News
Indy100 Staff
Jun 05, 2020
BBC
Equalities minister Kemi Badenoch has made some controversial claims in the Commons during a debate over the disproportionate number of BAME people who are dying of coronavirus.
Labour MP Rupa Huq spoke about the Black Lives Matter protests across the world this week, inspired by the death of George Floyd, saying:
The placard that sticks in my mind most is one that said 'Being black should not be a death sentence'.
[Badenoch] talked about having courage and being a black woman herself. She and I are both BAME parents. Can we really look into our sons' eyes and say that we acknowledged it?
Surely we need action. It's not good enough. So when will we see a detailed plan with deliverables, with objectives, with dates, with buy-in from all our diverse communities, so that this doesn't just look like a box-ticking exercise?
Badenoch, who has has served as Conservative MP for Saffron Walden since 2017 and was appointed equalities minister in February, responded:
I agree with her that we cannot be seen to be doing anything that looks like a box-ticking exercise. But we also should not just be accepting statements like 'being black is a death sentence in this country'. It is not true.

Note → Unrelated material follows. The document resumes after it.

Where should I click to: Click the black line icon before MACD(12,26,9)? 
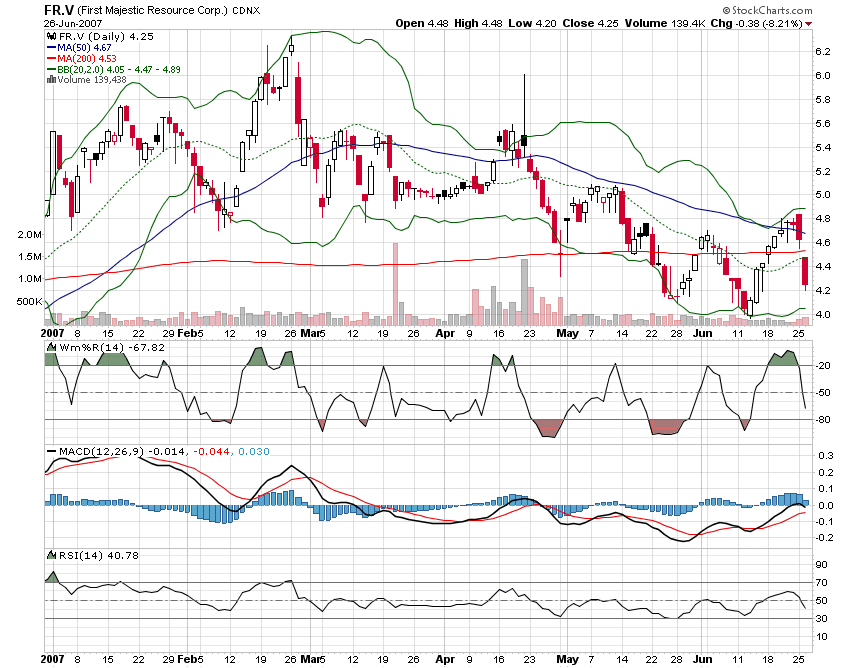(52, 450)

It is true that there are disparities, it is true that there are other factors that can make outcomes worse. Let's look at that.
But let's not in this House use statements like 'being black is a death sentence', which young people out there hear, don't understand the context, and then continue to believe that they live in a society that is against them when actually this is one of the best countries in the world to be a black person.

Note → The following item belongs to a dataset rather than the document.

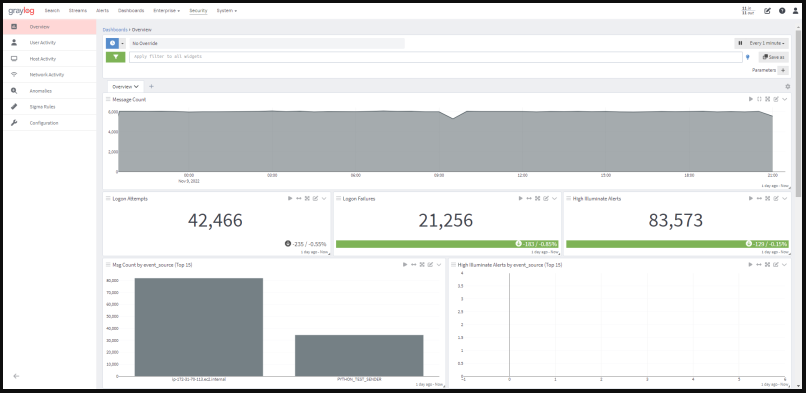Focus the Apply filter to all widgets field
The height and width of the screenshot is (393, 806).
[436, 57]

This statement was followed shortly after by a response to Labour MP Zarah Sultana, who highlighted some of the racial inequalities in relation to coronavirus deaths, naming higher rates of poverty, overcrowded housing, precarious work and jobs on the frontline.

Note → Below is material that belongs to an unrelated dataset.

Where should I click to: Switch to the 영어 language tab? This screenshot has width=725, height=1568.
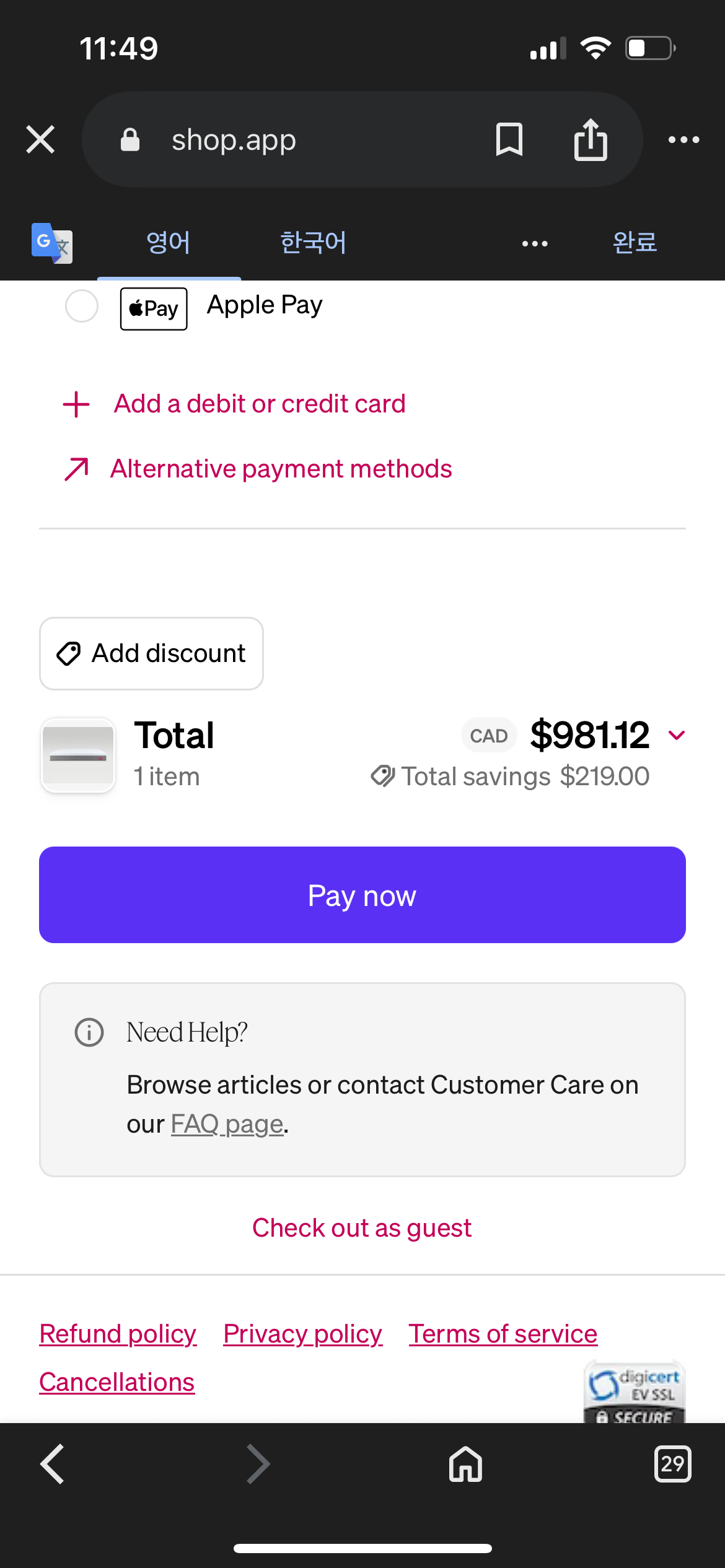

She asked Badenoch whether she would commit to a "race equality strategy" to tackle the "underlying inequalities and systematic injustice that coronavirus has so brutally laid bare".
In response, Badenoch said that she was "not going to take any lessons from the honorable lady on race and what I should be doing on that".
She added:
I think that this government has a record to be proud of.
This was widely interpreted as a suggestion that systemic racial injustice was not the reason people from black and ethnic minority backgrounds are more likely to die from coronavirus.
Both statements faced strong criticism on social media.
Some people pointed out that Badenoch's socioeconomic privilege may be at play here.
Not Kemi with her GP father, Professor mother and white city husband saying systemic racism has no part to play wit… https://t.co/iH2wLKzhxl— MXM (@MXM) 1591291697
Others suggested the fact that her role exists is proof that systemic racial injustice exists.
Others were not shocked to see a Conservative minister express such views.
According to a government report released this week, people of Chinese, Indian, Pakistani, other Asian, Caribbean and other black ethnicity had between a 10 per cent and 50 per cent higher risk of death when compared to white British people.